**Problem to solve**
The line containing "You are a computer-use agent. The" opens the span to copy, and the last line of the records below closes it. Write out that span exactly.

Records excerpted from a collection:
= = = = =

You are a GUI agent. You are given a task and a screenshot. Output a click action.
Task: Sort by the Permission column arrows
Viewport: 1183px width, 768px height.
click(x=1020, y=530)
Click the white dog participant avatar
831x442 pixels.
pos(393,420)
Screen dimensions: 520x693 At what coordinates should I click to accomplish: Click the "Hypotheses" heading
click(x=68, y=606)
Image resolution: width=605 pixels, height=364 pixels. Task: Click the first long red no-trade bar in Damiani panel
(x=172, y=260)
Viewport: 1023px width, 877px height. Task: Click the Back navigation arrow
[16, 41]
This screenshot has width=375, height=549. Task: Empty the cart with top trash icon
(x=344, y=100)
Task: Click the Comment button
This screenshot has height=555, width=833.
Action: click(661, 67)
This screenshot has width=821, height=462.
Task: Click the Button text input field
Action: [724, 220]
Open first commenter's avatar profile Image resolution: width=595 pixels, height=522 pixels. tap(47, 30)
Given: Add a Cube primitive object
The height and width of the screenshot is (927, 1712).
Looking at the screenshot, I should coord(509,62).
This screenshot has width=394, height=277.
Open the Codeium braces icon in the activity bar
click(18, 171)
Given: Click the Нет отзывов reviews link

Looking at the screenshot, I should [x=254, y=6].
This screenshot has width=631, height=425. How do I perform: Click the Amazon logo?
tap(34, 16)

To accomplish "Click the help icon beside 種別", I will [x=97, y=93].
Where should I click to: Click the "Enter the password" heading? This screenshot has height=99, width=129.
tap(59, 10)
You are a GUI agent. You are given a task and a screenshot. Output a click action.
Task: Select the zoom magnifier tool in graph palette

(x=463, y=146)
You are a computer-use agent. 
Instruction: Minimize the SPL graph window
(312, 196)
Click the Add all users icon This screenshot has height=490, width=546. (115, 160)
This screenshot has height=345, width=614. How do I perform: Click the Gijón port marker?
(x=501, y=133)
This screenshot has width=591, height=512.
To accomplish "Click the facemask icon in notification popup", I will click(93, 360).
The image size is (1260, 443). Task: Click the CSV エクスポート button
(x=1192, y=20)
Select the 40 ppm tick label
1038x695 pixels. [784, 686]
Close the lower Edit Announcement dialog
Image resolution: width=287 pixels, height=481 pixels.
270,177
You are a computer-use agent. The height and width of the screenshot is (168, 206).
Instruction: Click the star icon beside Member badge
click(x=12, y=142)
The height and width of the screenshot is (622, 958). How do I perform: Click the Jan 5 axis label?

= = = = =

**Response**
You are a computer-use agent. The height and width of the screenshot is (168, 206).
Instruction: Click the star icon beside Member badge
click(x=12, y=142)
The height and width of the screenshot is (622, 958). How do I perform: Click the Jan 5 axis label?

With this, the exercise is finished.